Wrong! The difference between a romance novel and porn is the focus on the emotions–the happily ever after. That’s the good stuff. Right there is why women, or at least I, buy and buy into romance. The emotions make the sex worthwhile in a book. Sex between leads must serve a purpose. My comment in no way is meant to dismiss erotica. I find some erotica to be quite singularly excellent and others like Anne Rice’s
Sleeping Beauty Trilogy to be complete crap. It’s as Carolyn Jewel says from the post Defined: Emotion and Passion, pt 1:
Carolyn Jewel: There must be something at risk, something changed between them [the leads] afterward. If your characters aren’t risking anything emotionally through their intimacy, then it’s just boring. Every bedroom scene has to change the relationship between the characters. This can include making things seem even worse, by the way. Intimacy does not always equal happy ever after, especially early on in a relationship. It’s not only about who’s touching who where. The best bedroom scenes never, ever lose focus on the emotion, even when one of the characters thinks there isn’t any.

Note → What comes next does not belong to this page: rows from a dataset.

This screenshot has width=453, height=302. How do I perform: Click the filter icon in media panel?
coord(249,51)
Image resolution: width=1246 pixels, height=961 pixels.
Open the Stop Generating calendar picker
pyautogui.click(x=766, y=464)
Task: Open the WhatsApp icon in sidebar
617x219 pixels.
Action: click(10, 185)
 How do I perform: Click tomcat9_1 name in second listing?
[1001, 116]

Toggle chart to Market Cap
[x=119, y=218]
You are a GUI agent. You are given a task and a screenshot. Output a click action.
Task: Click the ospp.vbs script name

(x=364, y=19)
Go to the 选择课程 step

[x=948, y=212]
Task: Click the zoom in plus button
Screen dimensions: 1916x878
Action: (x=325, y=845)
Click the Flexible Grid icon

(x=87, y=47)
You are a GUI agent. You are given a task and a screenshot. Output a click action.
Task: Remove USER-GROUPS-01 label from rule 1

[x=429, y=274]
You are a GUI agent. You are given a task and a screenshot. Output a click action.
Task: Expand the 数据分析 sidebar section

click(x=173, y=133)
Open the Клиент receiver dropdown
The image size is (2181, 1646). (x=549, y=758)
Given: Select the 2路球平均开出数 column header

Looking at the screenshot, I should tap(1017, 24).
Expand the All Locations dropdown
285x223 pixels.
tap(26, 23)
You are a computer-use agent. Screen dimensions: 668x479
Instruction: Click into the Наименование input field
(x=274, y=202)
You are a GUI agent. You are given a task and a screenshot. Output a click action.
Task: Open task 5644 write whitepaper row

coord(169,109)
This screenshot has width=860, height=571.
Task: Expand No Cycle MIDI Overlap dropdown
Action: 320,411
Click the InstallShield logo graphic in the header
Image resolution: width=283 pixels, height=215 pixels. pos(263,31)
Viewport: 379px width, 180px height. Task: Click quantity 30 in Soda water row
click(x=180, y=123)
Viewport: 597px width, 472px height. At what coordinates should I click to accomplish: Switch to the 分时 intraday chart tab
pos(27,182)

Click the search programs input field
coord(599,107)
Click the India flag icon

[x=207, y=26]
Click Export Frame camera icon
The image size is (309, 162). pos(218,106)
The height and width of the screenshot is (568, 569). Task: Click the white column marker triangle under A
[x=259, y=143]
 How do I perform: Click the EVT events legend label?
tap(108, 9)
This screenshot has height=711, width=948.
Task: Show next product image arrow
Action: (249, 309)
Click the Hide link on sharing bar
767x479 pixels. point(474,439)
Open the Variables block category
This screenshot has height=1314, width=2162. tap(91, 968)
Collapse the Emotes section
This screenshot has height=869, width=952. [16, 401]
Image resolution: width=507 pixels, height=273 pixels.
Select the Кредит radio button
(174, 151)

In many cases the difference between an okay romance and a great romance is the sexual tension. Without it the writing is lacking. Intimacy is created with sex; it is where you’re vulnerable, where you learn about your partner, and most importantly learn a bit about yourself. In an author interview with erotica writer, Jamaica Layne I asked her to define a weakness in romance and she illustrated a weakness from tame romance, which I agreed with wholeheartedly. She said:
Jamaica: —–I think a major weakness of most “sweet” romance novels is the fact they leave the sex out. One reason I’m so drawn to writing erotica is because it leaves the sex in without asking the reader to fill in their own details. Don’t get me wrong—-I still like a good non-erotic romance novel—-but there still needs to be at least some sex and/or sensuality in order for it to appeal to me. Even Jane Austen understood the importance of sex in romance—–all of her heroines are quite sensual, even though her books make no direct mention of sex.
I could watch and read Pride and Prejudice forever. The conclusion to draw from this is that sex in romance must be tied in with emotion, attraction, and create a dynamic pull between the characters and the reader. We must feel the same drive the characters do. When sex is written and it serves no purpose to the reader or the characters, it’s like trying to pull teeth, excruciating, or kissing a cold fish, plainly displeasing and alienating. Nothing can pull a reader out of a story quicker than a poorly written sex scene that’s clumsy or unnecessary. Authors can include sex or not but never ever should they write a romance without these three elements; because the tension, attraction and emotional vulnerability are all essential to creating a romance that readers want to read and reread time and again.